Durante o painel, o ministro alertou para a redução dos mecanismos internacionais de apoio justamente em um cenário de agravamento das vulnerabilidades sociais. “Enquanto a humanidade enfrenta crises interligadas, o mundo reduz os instrumentos criados para respondê-las. Para muitos, isso significa alimentos mais caros, serviços interrompidos e futuro incerto”, afirmou.
O encontro reúne líderes políticos, especialistas, representantes do setor privado e organizações da sociedade civil para discutir alternativas voltadas ao desenvolvimento social, à segurança alimentar e ao fortalecimento de economias inclusivas.

Dados apresentados na conferência apontaram que a ajuda oficial ao desenvolvimento sofreu queda de 23,1% entre 2024 e 2025, além da redução de recursos destinados a organismos multilaterais. Segundo os debatedores, o cenário pode ampliar o endividamento improdutivo, aprofundar desigualdades e comprometer serviços essenciais em países mais vulneráveis.
Diante desse contexto, Wellington Dias defendeu uma nova lógica de cooperação internacional, baseada em ações mais práticas e alinhadas às prioridades nacionais. Segundo ele, o combate à fome precisa permanecer como eixo central das políticas globais. “O combate à fome e à pobreza deve permanecer no centro desse esforço — não apenas por imperativo moral, mas porque é condição essencial para estabilidade, resiliência, paz e democracia”, declarou.
O ministro também destacou o papel da Aliança Global contra a Fome e a Pobreza, lançada durante a presidência brasileira do G20, em 2024. Para ele, a iniciativa tornou-se ainda mais estratégica diante do atual cenário internacional.

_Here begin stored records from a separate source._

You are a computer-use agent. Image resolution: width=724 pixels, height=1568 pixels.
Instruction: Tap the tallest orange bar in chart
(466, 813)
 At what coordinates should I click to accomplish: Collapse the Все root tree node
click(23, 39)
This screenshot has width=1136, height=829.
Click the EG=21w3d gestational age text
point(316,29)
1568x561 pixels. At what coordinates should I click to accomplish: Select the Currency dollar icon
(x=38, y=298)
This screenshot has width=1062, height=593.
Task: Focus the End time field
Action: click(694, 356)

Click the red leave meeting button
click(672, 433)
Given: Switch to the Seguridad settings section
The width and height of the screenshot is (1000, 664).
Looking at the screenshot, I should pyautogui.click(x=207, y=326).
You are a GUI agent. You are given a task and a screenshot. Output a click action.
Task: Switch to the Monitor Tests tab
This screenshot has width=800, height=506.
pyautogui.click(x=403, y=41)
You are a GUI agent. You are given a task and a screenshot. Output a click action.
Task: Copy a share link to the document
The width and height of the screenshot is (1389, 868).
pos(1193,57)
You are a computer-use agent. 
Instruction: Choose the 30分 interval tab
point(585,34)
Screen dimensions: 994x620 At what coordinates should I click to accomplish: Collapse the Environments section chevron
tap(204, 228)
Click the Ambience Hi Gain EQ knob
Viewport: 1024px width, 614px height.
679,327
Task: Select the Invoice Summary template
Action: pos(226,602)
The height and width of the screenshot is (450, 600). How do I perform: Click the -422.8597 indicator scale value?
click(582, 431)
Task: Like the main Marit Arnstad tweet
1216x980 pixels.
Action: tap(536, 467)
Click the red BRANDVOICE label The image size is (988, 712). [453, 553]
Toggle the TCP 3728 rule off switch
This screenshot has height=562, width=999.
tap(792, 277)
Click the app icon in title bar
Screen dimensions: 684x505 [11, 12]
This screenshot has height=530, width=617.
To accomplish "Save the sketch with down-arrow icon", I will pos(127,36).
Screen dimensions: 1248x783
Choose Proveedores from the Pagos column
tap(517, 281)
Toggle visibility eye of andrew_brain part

“O mundo já tem conhecimento, experiências comprovadas, instituições e capacidade técnica. O que frequentemente falta é coordenação e prioridade política. Precisamos usar melhor os recursos disponíveis, e para isso é preciso vontade política de fazer diferente”, afirmou.
Ainda em Paris, Wellington Dias participou da 3ª Reunião do Conselho de Campeões da Aliança Global contra a Fome e a Pobreza, instância da qual o Brasil é copresidente. O encontro discutiu estratégias para fortalecer o financiamento internacional e recolocar o combate à fome entre as prioridades da agenda global, especialmente na preparação para a Assembleia Geral das Nações Unidas.
Entre os principais pontos debatidos estiveram o fortalecimento do apoio nacional aos países integrantes da Aliança, a ampliação do financiamento integrado e o avanço das metas ligadas aos Objetivos de Desenvolvimento Sustentável (ODS), sobretudo os objetivos 1 e 2, relacionados à erradicação da pobreza e da fome.
Criada durante a presidência brasileira do G20, a Aliança Global contra a Fome e a Pobreza reúne atualmente 217 membros, entre países, instituições financeiras, organizações internacionais, fundações, universidades e entidades da sociedade civil. A proposta é transformar compromissos diplomáticos em ações práticas voltadas à segurança alimentar, inclusão social, geração de renda e melhoria das condições de vida das populações mais vulneráveis.